--- Start SUPPLIED DATA ---

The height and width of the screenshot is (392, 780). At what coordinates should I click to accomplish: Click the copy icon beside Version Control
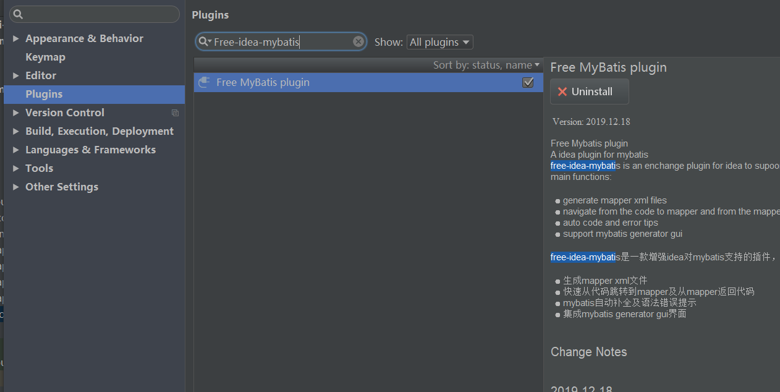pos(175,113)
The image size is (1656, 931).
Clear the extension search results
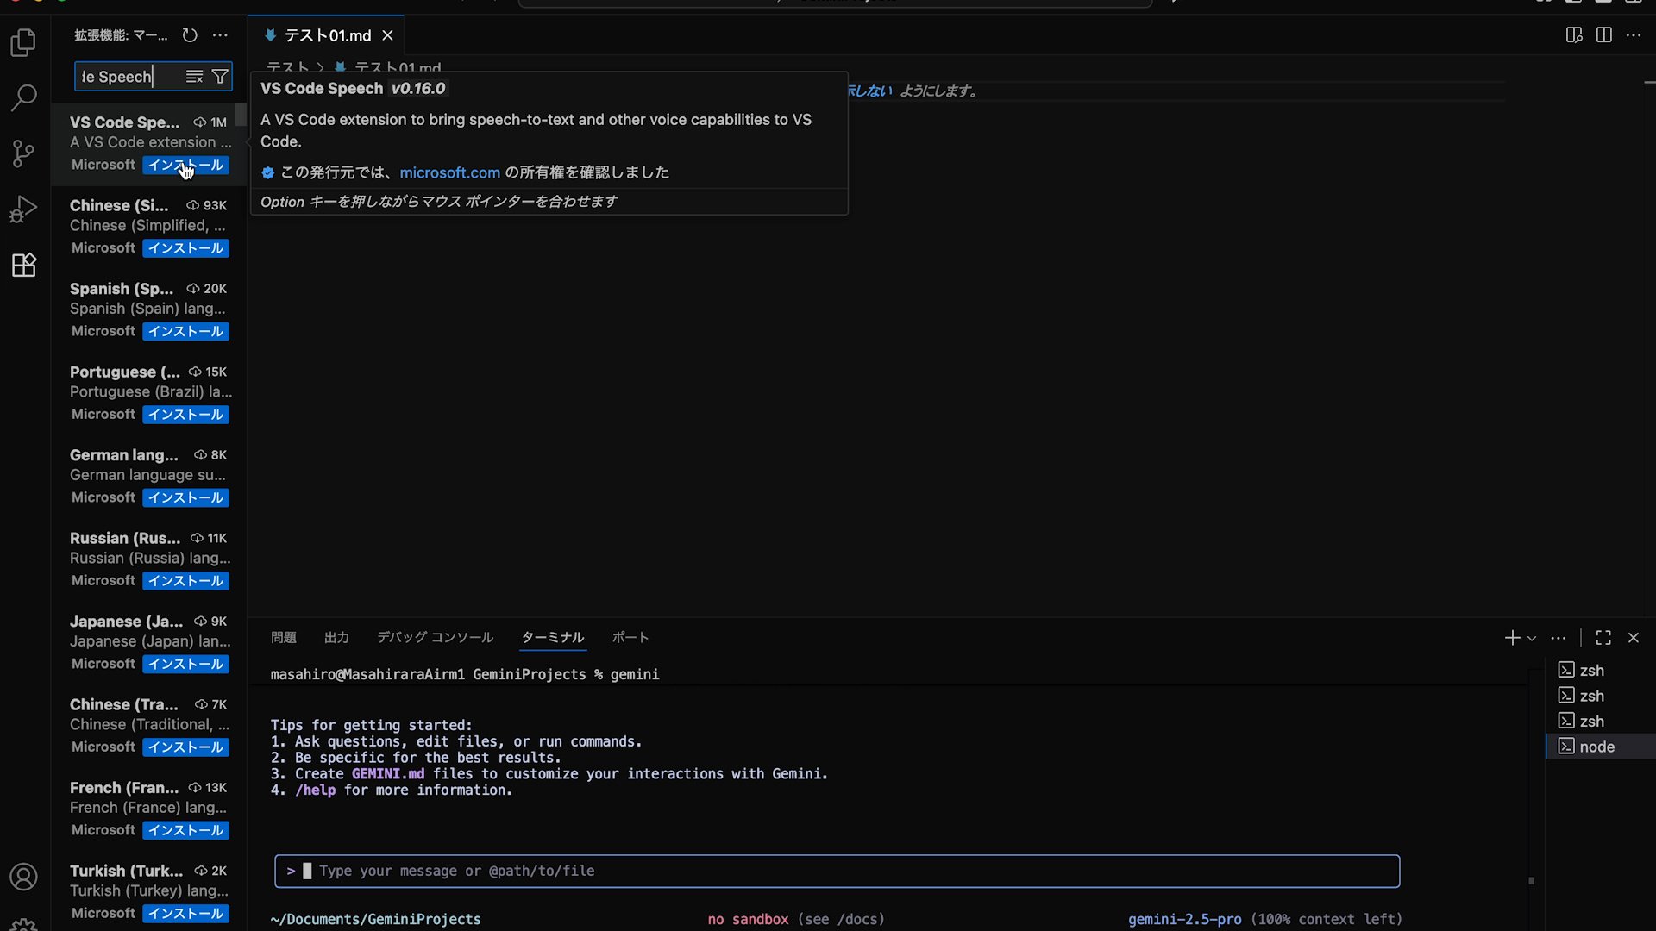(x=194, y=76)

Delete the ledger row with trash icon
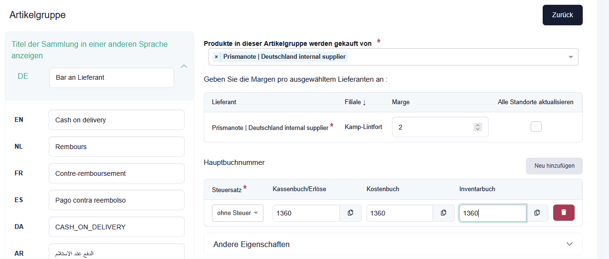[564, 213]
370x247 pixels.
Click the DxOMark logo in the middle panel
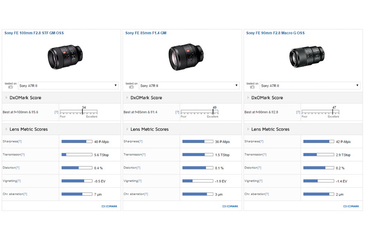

--- End SUPPLIED DATA ---

» TASK BRIEF
Render the material as a numbered list, from the line containing "Delete the ledger row with trash icon" through the end of the material, skipping blank lines. Omit the pictures.

» WORKED ANSWER
1. Delete the ledger row with trash icon
2. [564, 213]
3. 370x247 pixels.
4. Click the DxOMark logo in the middle panel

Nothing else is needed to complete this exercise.